MultiChoice reports annual loss amid currency volatility and consumer spending decline
South African pay television company MultiChoice Group (MCGJ.J) reported a pre-tax loss of 706 million rand ($38 million) for the fiscal year ending in March. This marks a significant downturn from the previous year’s pre-tax profit of 921 million rand. The loss has been attributed to currency volatility and weakened consumer spending.
![]() |
MultiChoice's group revenue declined by 5% to 56 billion rand, although it saw a 3% increase when adjusting for currency fluctuations. The company, which owns DStv and the Showmax video streaming service, reported that its operating profit fell by 30% to 7.1 billion rand, down from 10.2 billion rand the previous year.
In response to these challenges, MultiChoice announced plans to accelerate its cost-saving measures, targeting savings of 2 billion rand in the new financial year.
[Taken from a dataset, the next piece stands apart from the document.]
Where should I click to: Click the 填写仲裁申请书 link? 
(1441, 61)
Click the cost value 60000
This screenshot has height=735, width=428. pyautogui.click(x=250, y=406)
The company also plans to cut capital expenditure and focus on customer retention to mitigate further financial losses.
The company's active subscriber base fell by 9% to 15.68 million, primarily due to a 13% decline in the Rest of Africa segment. In countries like Nigeria, many customers prioritized essential needs over entertainment. The South African market saw a 5% drop in subscribers, with many potential customers unable to afford the service or opting out due to rolling power cuts experienced last year.
Despite these setbacks, Showmax, which was relaunched in February, has shown promising growth. Its paying subscriber base increased by 16% from the migrated base at the time of relaunch to the end of the year, indicating a positive reception to the revamped service.
Shares of MultiChoice were down 0.2% at 1448 GMT, against a 1.6% rise in the broader market index, reflecting investor concerns over the company’s financial health and future prospects.